Débuté le lundi 12 novembre 2018, l’interrogatoire du colonel-major Boureima KIERE, chef d’état-major particulier de la présidence du Faso au moment des faits, s’est poursuivi ce mardi 13 novembre 2018 devant le tribunal militaire de Ouagadougou. L’accusé ne se reconnaît pas dans les griefs faits par les putschistes à la Transition, qui sont notamment l’exclusion politique, la volonté de dissolution du RSP et la loi sur le statut du personnel de l’armée. Bien au contraire, il dit s’être battu dès les premières heures de l’arrestation des autorités de la Transition pour la libération des prisonniers, en l’occurrence celle du président Michel KAFANDO, et pour une sortie de crise apaisée.
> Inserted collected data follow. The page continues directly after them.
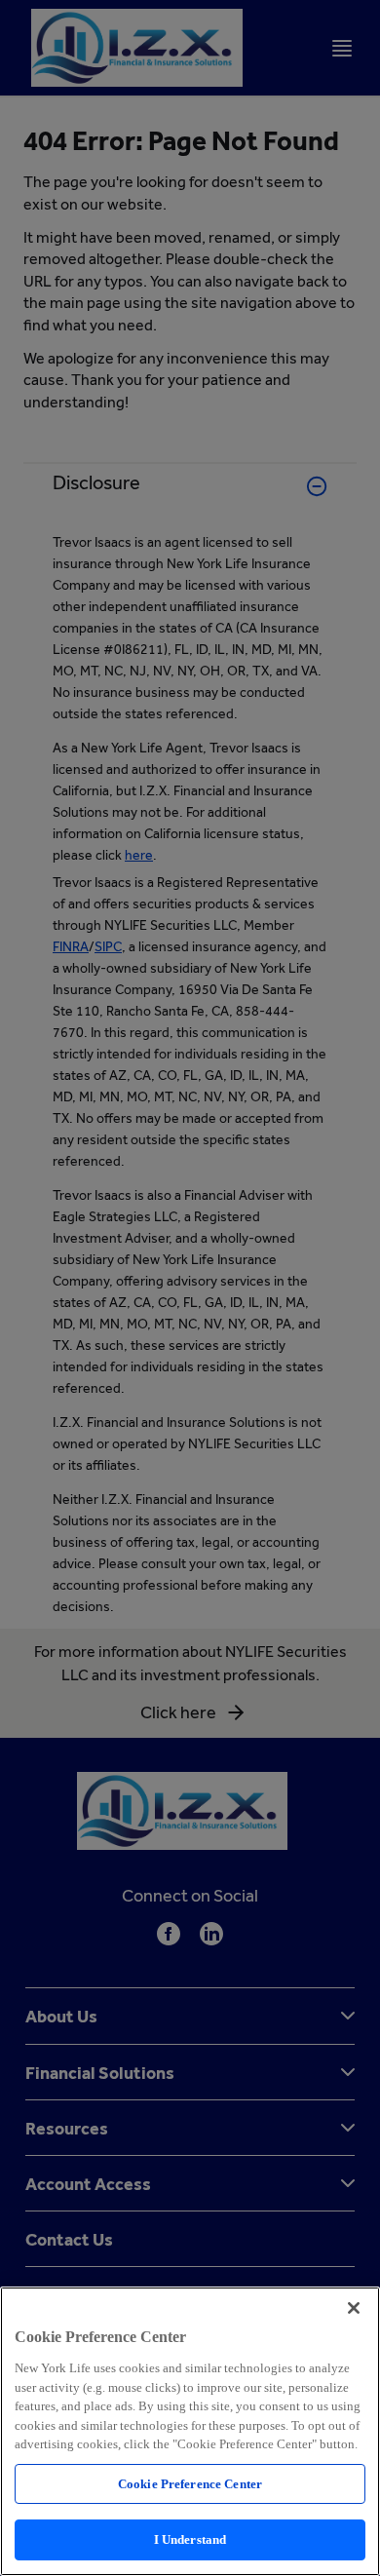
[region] (190, 2431)
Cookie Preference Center (190, 2484)
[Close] (353, 2308)
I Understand (190, 2539)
Complicité d’attentat à la sûreté de l’Etat, de meurtre et coups et blessures volontaires sont les trois chefs d’inculpation contre le colonel-major Boureima KIERE, chef d’état-major particulier de la présidence du Faso au moment de l’arrestation des autorités de la Transition en septembre 2014. Celui-là qui était donc l’interface entre l’armée et la présidence du Faso ne reconnaît pas ces faits qui lui sont reprochés. Durant les évènements du 16 septembre 2015 et des jours suivants, il dit avoir travaillé à une sortie de crise apaisée et à la libération du président Michel KAFANDO. « Toutes les actions que j’ai eu à poser, c’était pour une sortie de crise. D’ailleurs si la hiérarchie militaire m’a choisi pour rencontrer le général Diendéré, c’est qu’elle a compris que j’étais dans cette dynamique », a-t-il expliqué en vue d’emporter la conviction du juge Seydou Ouédraogo et de ses pairs du Tribunal.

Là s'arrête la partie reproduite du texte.